Kaltim Prima Coal (KPC) has mandated CSFB to arrange a syndicated loan to refinance a $325 million existing facility that the company took out last year. That loan was taken, in turn, to refinance an existing $187 million facility that had come up for repayment when KPC was bought by Bumi Resources from BP and Rio Tinto in October 2003.
The new senior facility will be two and half years in maturity and will be between $310 million and $385 million in size. It has an amortizing repayment schedule of 10 equal quarterly installments, starting three months after initial drawdown. It will carry a spread of 4% over three-month Libor.
The loan will be backed by a number of security measures including the assignment of KPC's sales contracts with its international buyers of its coal. These buyers include Taiwan Power, Caste Peak Power of Hong Kong, and National Coal Supply Corp of Israel, which together took nearly 45% of the company's output in 2003. There will also be a cash flow waterfall system giving lenders some control over the use of cash generated from coal sales.
According to sources close to the company, KPC decided to raise a syndicated loan after yields on Indonesian bonds started rising earlier this year. The company had been looking to do a dollar bond for several months and appeared to be just waiting for the right time to launch. But due consideration to the economics of the company appears to have persuaded them to go for the loan and abandon the bond deal.
"Given the company's own cash flow projections, they felt that a five-year bond structure was longer and more expensive than was necessary," said the banker. "They wanted to tailor the debt to their cash flows and not pay margin on money they don't need."

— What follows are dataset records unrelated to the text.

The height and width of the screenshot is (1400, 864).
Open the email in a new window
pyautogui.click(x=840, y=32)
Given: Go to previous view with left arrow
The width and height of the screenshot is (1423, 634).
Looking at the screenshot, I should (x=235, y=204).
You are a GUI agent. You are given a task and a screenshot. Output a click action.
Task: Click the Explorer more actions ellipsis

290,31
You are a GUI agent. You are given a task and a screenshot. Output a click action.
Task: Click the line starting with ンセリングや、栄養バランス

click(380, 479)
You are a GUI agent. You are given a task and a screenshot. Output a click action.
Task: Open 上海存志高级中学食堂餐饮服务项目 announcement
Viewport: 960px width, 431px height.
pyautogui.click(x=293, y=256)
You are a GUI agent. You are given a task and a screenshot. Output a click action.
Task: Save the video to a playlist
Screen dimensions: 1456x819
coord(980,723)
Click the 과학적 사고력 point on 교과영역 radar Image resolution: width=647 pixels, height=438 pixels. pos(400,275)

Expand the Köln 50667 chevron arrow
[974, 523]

CSFB is now in the market looking for commitments from other banks. It is offering a range of fees based on the size and timing of commitment. It is offering 25bps onto the standard fees if banks commit before 24 August, with standard fees ranging from 2% down to 0.5% depending on the size of the commitment. The final size of the deal will depend on the response from the market. An information memorandum including forecasts from the company will be distributed this week.
With a high coal price and low cost of production, KPC is certainly enjoying the fruits of the current commodity boom. In the first half of this year, the company made profits of $113 million on sales of $280 million, a margin of 40%. However its debt level has more than doubled since the same period last year from $187million to $365 million, necessitating this new facility.